With Quick Thinking, Jackson IT Employee Survives Brain Aneursym at Ryder Trauma

Eric Keller and Doctor Peterson standing next to each other and smiling, they are standing in front of x-rays

Eric Keller has been a proud member of Jackson Health System’s Information Technology (IT) Department for a decade. The network specialist works in different areas of the system’s hospitals, where he helps staff and often hears success stories about patients who have beaten the odds.

He never expected that he would become one of them.

Last September, Keller, then 48, was working on a computer in the Ambulatory Care Center West at the University of Miami/Jackson Memorial Medical Center. He remembers turning his neck and all of a sudden hearing a snap. Almost immediately, he began profusely sweating. Then came a feeling of lightheadedness.

“I didn’t feel good,” he recalls. “I was thinking of going home. But I knew something wasn’t right. I asked to be taken to the emergency room.”

Fortunately, the Emergency Department at Jackson Memorial Hospital was just steps away.

The medical team in the Emergency Department evaluated Keller and determined his situation was dire. They did a computerized tomography (CT) scan and diagnosed him with a brain hemorrhage.

Keller was rushed into a high-tech angio suite at Jackson Memorial, where an angiogram, an
X-ray of blood vessels, confirmed that he had suffered a potentially deadly ruptured brain aneurysm – a bulge or ballooning of a blood vessel in the brain. To make matters worse, he also suffered a severe brain hemorrhage, which was caused by an artery in the brain bursting and causing localized bleeding in the surrounding tissues.

“He was in really bad shape when he came in,” said Eric Peterson, MD, a UHealth – University of Miami Health System neurosurgeon at Jackson Memorial. “These patients are very sick and fragile.”

Dr. Peterson, a brain aneurysm expert who specializes in unique, minimally invasive approaches to treat complicated brain aneurysms, performed an emergency procedure in which he guided a catheter – the size of a strand of hair – into an artery in Keller’s leg, and threaded it to the area in the brain where the aneurysm was located. He was able to stop the bleeding by placing tiny platinum coils in the aneurysm to close the hole, but Keller wasn’t in the clear just yet.

Doctors did not know if Keller would survive; and if he did, whether he’d be left with permanent brain damage.

“He had multiple problems and every complication a patient can get from a brain hemorrhage, Eric got,” Dr. Peterson said. “But if the medical team is really aggressive and if you’re at a good center like Jackson, you can manage these complications and patients can recover.”

Keller spent nearly a month in an induced coma in the neurosurgical intensive care unit (NSICU) on West Wing 8 at Jackson Memorial, under the care of a highly specialized team that treats patients with complex neurological issues. During that time, he had pneumonia and required assistance from a ventilator to breathe. He also had a vasospasm, a blood vessel spasm that can occur after a brain hemorrhage and often leads to a life-threatening stroke.

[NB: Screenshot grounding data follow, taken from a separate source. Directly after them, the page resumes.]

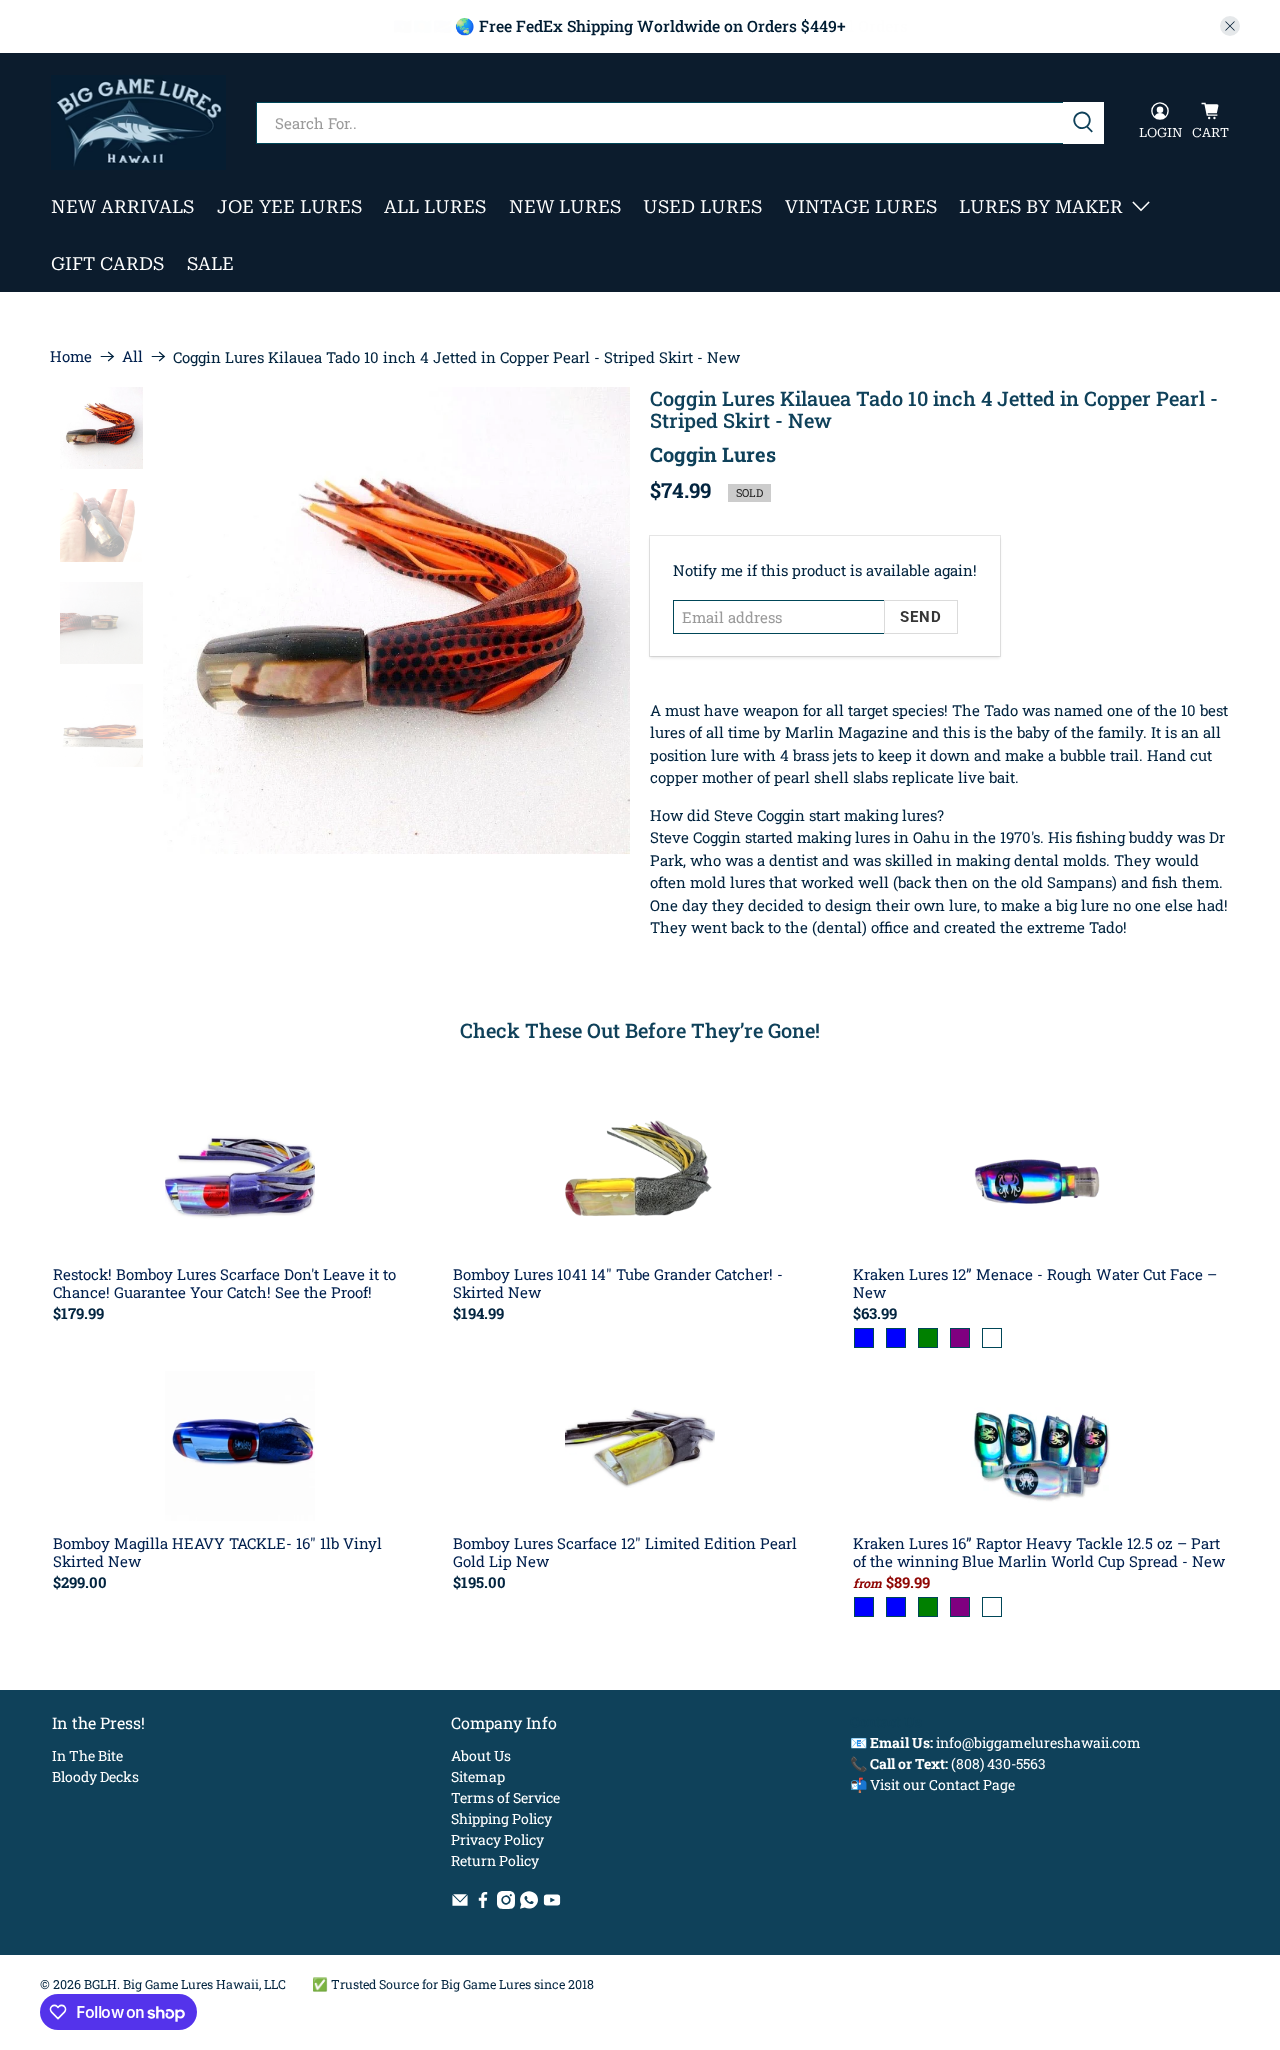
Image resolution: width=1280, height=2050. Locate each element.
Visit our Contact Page (942, 1784)
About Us (481, 1755)
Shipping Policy (501, 1818)
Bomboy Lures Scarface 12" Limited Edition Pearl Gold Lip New (625, 1551)
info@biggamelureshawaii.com (1038, 1742)
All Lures (435, 206)
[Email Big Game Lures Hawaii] (460, 1903)
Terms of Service (505, 1797)
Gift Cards (107, 263)
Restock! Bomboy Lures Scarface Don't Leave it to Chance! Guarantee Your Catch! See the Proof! (224, 1282)
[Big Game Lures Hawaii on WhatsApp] (529, 1903)
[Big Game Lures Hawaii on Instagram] (506, 1903)
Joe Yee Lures (289, 206)
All (132, 356)
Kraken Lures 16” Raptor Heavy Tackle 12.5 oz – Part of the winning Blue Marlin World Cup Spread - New (1039, 1551)
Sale (210, 263)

Thanks to the round-the-clock care in the NSICU, Keller was able to survive all of those issues.

His recovery continued on West Wing 11, and in the neuro rehabilitation unit, where he received intense physical and occupational therapy – specialized for patients who have suffered brain injuries.

“Every doctor, nurse, technician, and therapist who cared for me was incredible,” Keller recalled. “These are amazing people and they are the best at what they do.”

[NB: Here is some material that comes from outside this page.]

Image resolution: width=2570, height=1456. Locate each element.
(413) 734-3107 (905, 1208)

After spending nearly two months at Jackson Memorial, Keller went home in November, just days before Thanksgiving. Today, he is walking, talking, and suffered no loss of brain function.

“To see him smile, talk to you, and look you in the eye, it’s a powerful thing,” Dr. Peterson said. “This is definitely one hell of a recovery.”

“It is wonderful to be part of a truly multidisciplinary team of neurosurgeons, neuroscience nurses, and neurointensivists working together to help patients like Eric recover to their fullest potential,” said Kristine O’Phelan, MD, a UHealth neurologist who is the director of neurocritical care and the neurosurgical ICU at Jackson Memorial.

For his part, Keller says he has so much to be grateful for, noting the endless love and support he received during his recovery from his wife, Ruby, who was by his side during his entire hospital stay, and his family. His work family also showed an outpouring of love.

“My co-workers in IT, hospital administration, and employees from other areas visited me every day,” Keller said. “They provided me support in so many ways – and that I will never forget.”

Now fully recovered, Keller is back to work full-time at Jackson.

“I have always loved Jackson – but now, it’s a different type of appreciation,” Keller said. “My life was saved here. I feel like I have been reborn.”